Updated: Oct 16, 2020
ETF Edge: Lizzy Gurdus
SEP 26 20209:15 AM EDT –
‘Dumb money’ is fueling one of the biggest lies on Wall Street, researcher says. “Nobody likes to be average.”
That idea is reinforcing “one of the big lies from Wall Street” as retail investors turn to platforms such as Robinhood to try their hands at stock-picking, Larry Swedroe, chief research officer at Buckingham Wealth Partners and co-author of “The Incredible Shrinking Alpha,” told CNBC’s "ETF Edge" on Monday.

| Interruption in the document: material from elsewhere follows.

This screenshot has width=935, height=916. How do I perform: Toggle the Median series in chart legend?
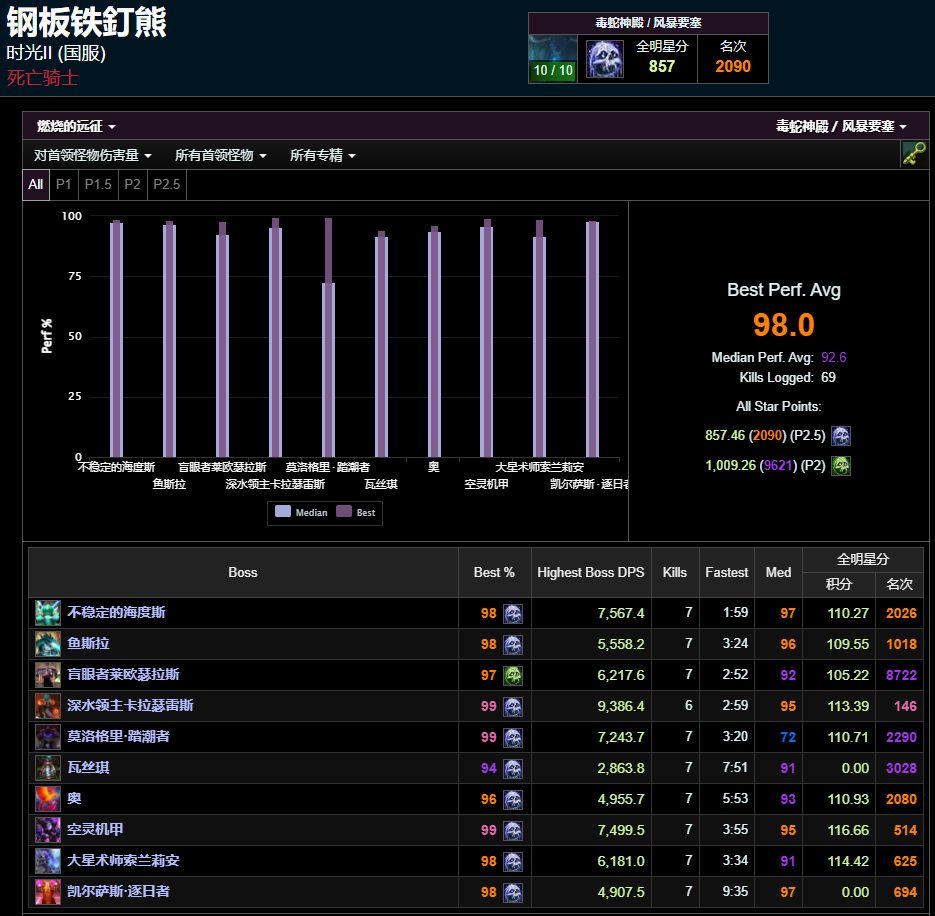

The rush of retail traders to the stock market during this year’s volatility has romanticized stock-picking in a potentially dangerous way, said Swedroe, whose latest book is just out in its second edition.“That’s what Wall Street tells you — we could do better than average — which of course is possible to do,” Swedroe said. “But the fact is that’s one of the big lies from Wall Street.”
“We know that if you just passively invest in these index funds, you get market returns, which means you outperform or get higher than average returns than the vast majority of active investors,” he said.
Over the long term, that tends to hold true. Most active managers underperform the S&P 500 over the intermediate and long term, with 92% of large-cap funds underperforming the passive index over the last 15 years, according to S&P Dow Jones Indices.